Over the weekend a steady stream of party leaders, former Cabinet ministers, bankers, industry chiefs, and legal advisers has been driving through the gates of Merdeka Palace - seeking a place in the Cabinet. Control of ministry positions is seen as a chief spoil of politics, the place where political parties exert influence and control national assets.
But less than two weeks ago, Mr. Wahid looked weak, a spent force who would have little part in the country's day-to-day internal affairs. In a crucial legislative review, many of the People's Consultative Assembly (MPR) members jeered and called for his resignation. At one point, he fell asleep during a reading of his own speech. On Aug. 9, looking like a groggy political pinball, wearing a black fez or peci, he gave the daily job of running Indonesia to Vice President Megawati Sukarnoputri.
Yet by patient and clever compromise, Wahid not only weathered the storm, but the nearly blind Muslim cleric, a secular visionary and intellectual, has confounded expectations by consolidating power.
The man whose party was a fourth-place finisher in national elections last fall now bids adieu to a set of bickering ministers foisted on him in last October's election horse-trading - some of whom last month drafted destructive criticisms of the Wahid government they served.
Wahid's comeback began when he sheathed a sword-of-Damocles amendment proposal that would allow for his quick impeachment next fall. He acquiesced to a law allowing 38 military party members in the MPR until 2009 instead of 2004. He downplayed Mrs. Megawati's new role and blocked attempts to spell out her powers until later this month. He then endeared himself to the MPR in a folksy address, doing impersonations, and drawing laughs and applause, not jeers.
The MPR is the most powerful legislative body in Indonesia, consisting of 500 elected members of parliament plus 200 appointed members. Once held every five years, the now-annual meeting will make adjustments to a Constitution as the country undergoes transition from 30 years of autocratic rule that allowed little dissent.

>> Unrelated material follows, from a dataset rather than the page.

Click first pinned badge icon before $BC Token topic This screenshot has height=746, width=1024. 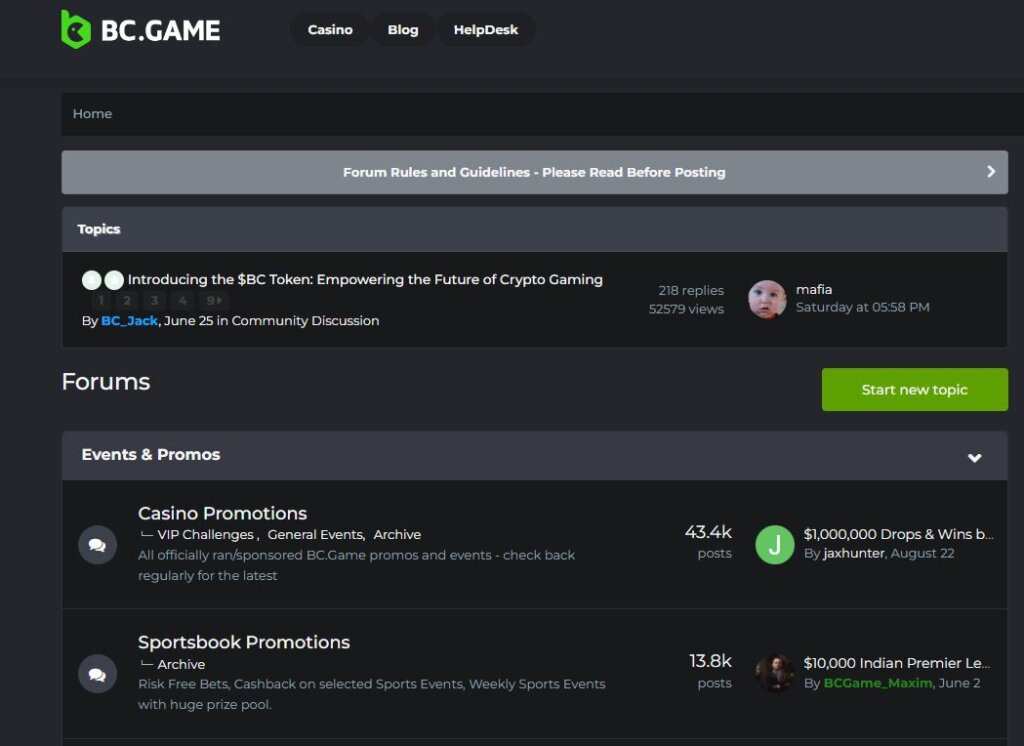coord(91,280)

Wahid will streamline the Cabinet from about 35 to 25 members, operating through the four-person team of Wahid, Megawati, and two coordinating ministers - one for politics and security, and one for economy and finance. "Indonesians are not used to 'win-win' political solutions," says a local journalist. "But maybe it is time we get something like that."

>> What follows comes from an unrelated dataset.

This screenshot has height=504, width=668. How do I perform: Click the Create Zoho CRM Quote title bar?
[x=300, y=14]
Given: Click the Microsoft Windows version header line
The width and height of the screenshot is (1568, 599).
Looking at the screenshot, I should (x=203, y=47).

Insiders say the political-security coordinator will be Susilo Bambang Yudhoyono, a widely respected former lieutenant general. Such a figure is considered crucial to Wahid, who needs military ties to continue reforms of the Army and restrain military adventurism in regions where separatism and ethnic strife threaten stability.
The other coordinator is expected to be Indonesian ambassador to the US, Dorojatun Kuntjorojakti, an economist and diplomat, someone considered willing to take on the stultifying layers of corruption.
There are, however, two important losers in the MPR session that ended Friday. The first group is two Muslim revival parties that want to formally reinstitute a "Islamic identity" to the majority Muslim country. They advocated a return to the original 1945 draft constitution that required Muslims to practice sharia, or Islamic holy law. In 1945, the words were withdrawn from the constitution after representatives from non-Muslim regions threatened to withdraw from Indonesia. The MPR has shelved the plan for a year.
The second group is human rights activists and parties that want the military held accountable for a history of abuses. On Friday, the MPR passed a law that would prevent the creation of special courts and investigations into past abuses. It would provide amnesty for past military excesses, including alleged abuses overseen by former Army chief General Wiranto in East Timor last summer.